Os funcionários do Amambay também foram denunciados por concurso de pessoas (mesmo crime cometido por duas ou mais pessoas) e concurso material (dois ou mais crimes cometidos por meio de duas ou mais ações). A denúncia foi protocolada na 2.ª Vara Criminal Federal em Curitiba.

Segundo o MP, entre janeiro e novembro de 1996, Ramón Telmo Cartes, Guiomar de Gásperi Chaves, Gustavo Ramón Cabrera Villalba, Carlos Eduardo Moscarda Mendoza, Eduardo Cesar Campos Marin e Wilfrido Pena enviaram R$ 603.848.351,50 ilegalmente ao exterior, valendo-se dos cargos que ocupavam no banco.

O dinheiro foi evadido com o auxílio dos agentes da TGV Roberto Bonfim, Marco Rafael Firmino e Alfonso Antunes e de Clodimar Alves Barroso, da Prossegur. Entre janeiro e novembro de 1996, por 413 vezes os funcionários da TGV transportaram (sem a devida apresentação da Declaração de Porte de Valores em Espécie à Receita Federal) valores sacados na Tesouraria do Banco do Brasil.

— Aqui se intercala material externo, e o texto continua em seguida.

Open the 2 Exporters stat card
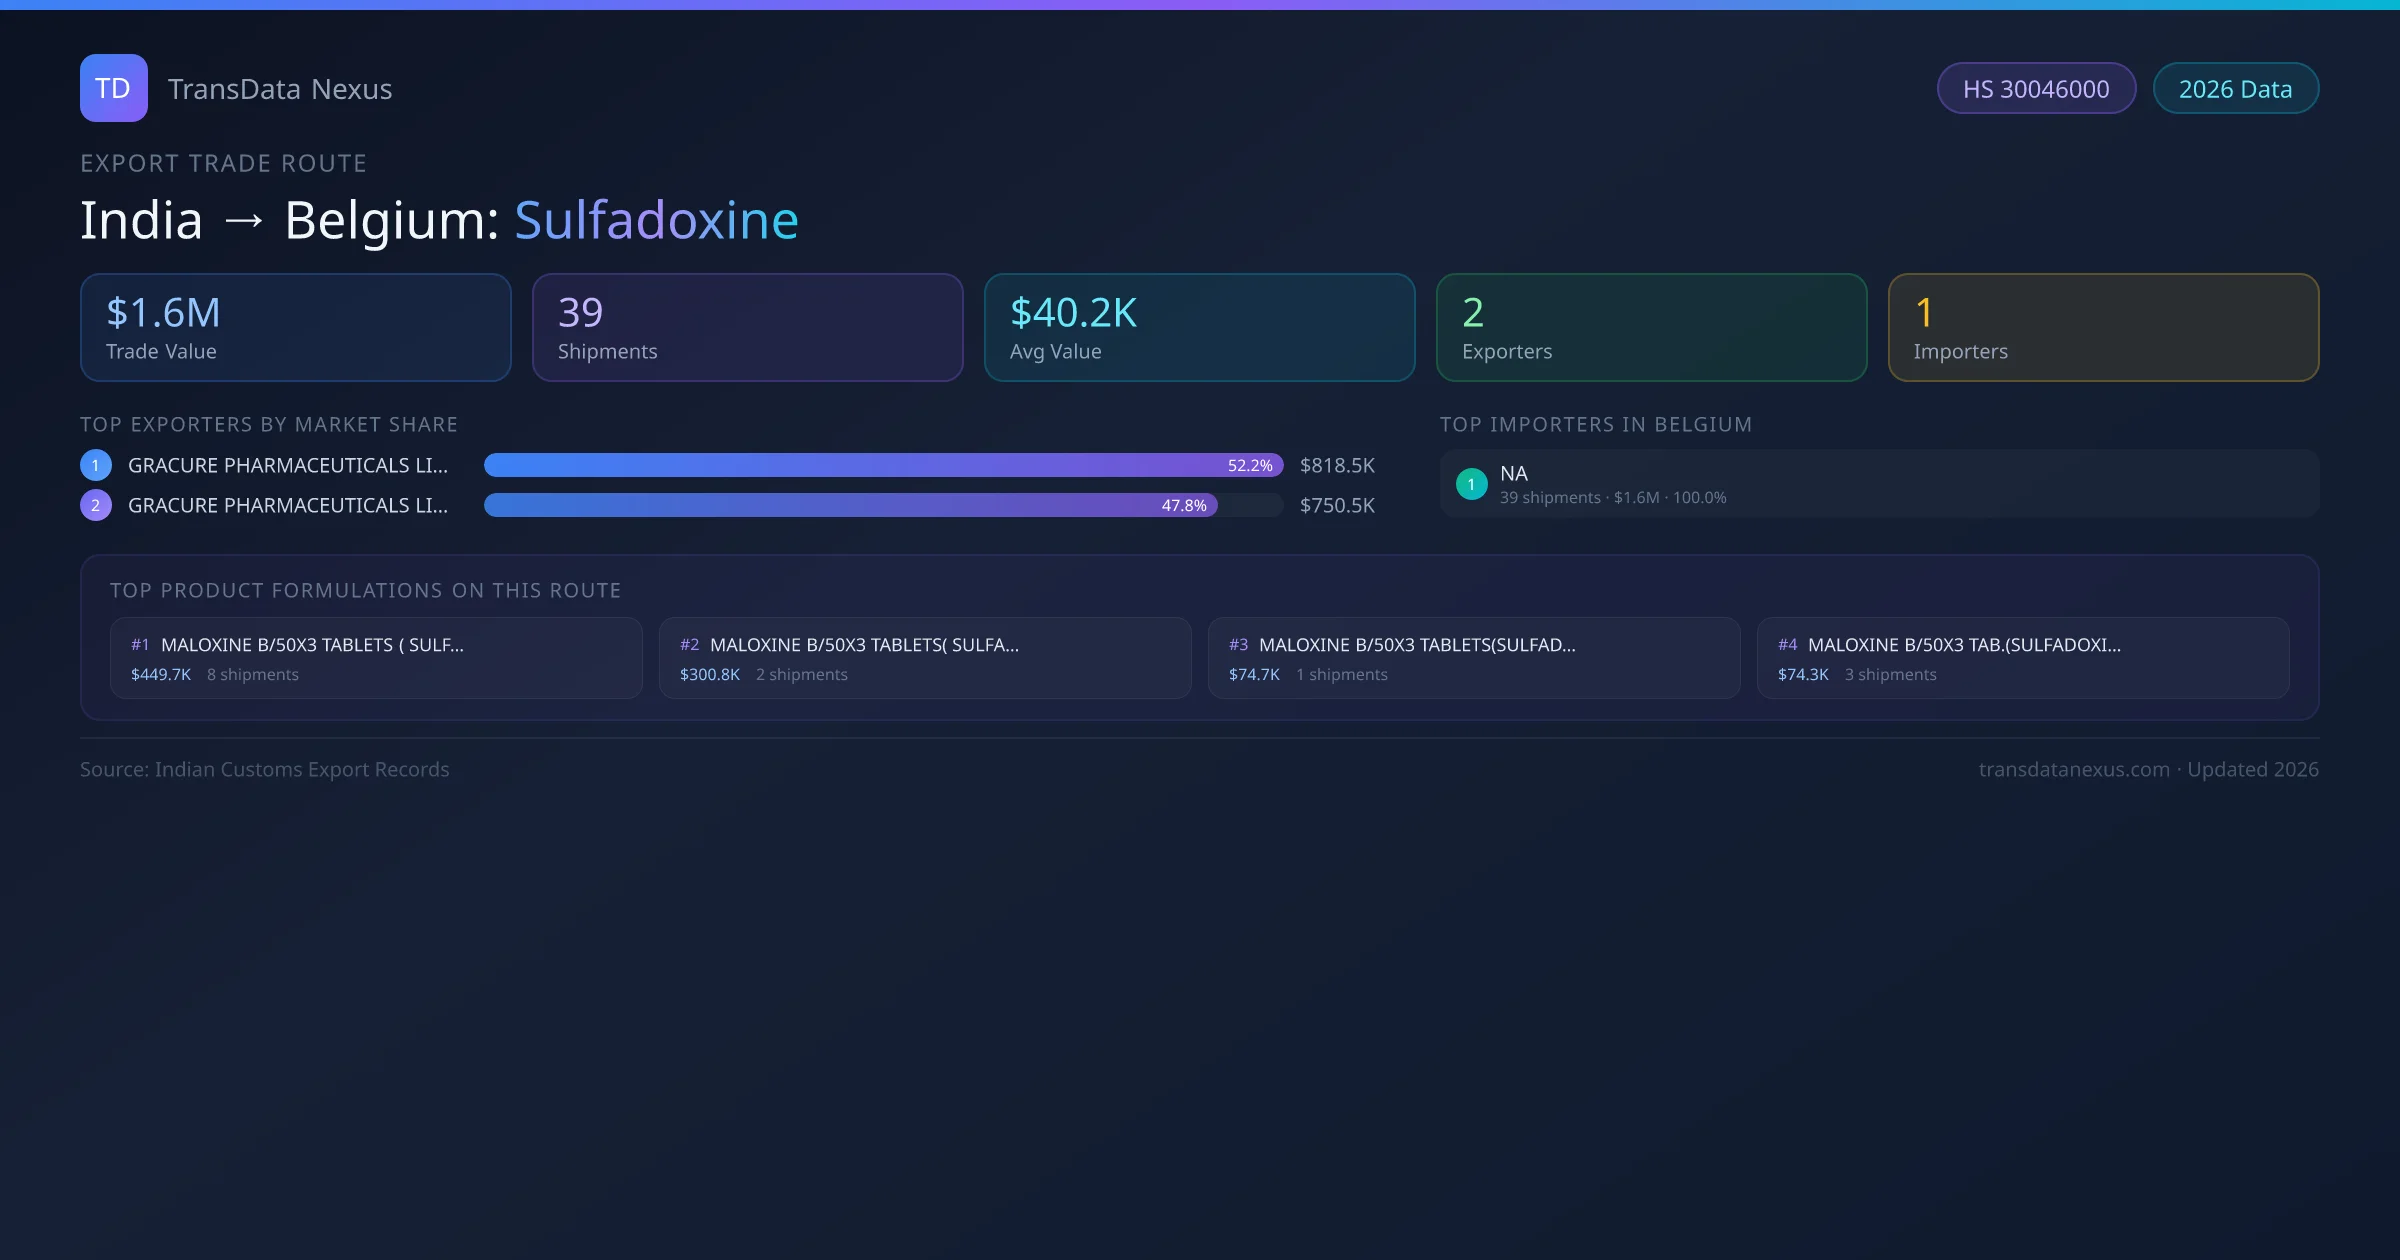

Segundo a Procuradoria da República do Estado do Paraná, o esquema tirava vantagem, segundo a denúncia, da falta de fiscalização do dinheiro transportado nos carros-forte pela Ponte Internacional da Amizade até a sede do Amambay em Ciudad del Este. O total evadido foi de R$ 321.782.954. A mesma estratégia foi usada por 319 vezes para a evasão de R$ 282.065.397,47, com a ajuda de Clodimar Barroso, entre maio e dezembro de 1996.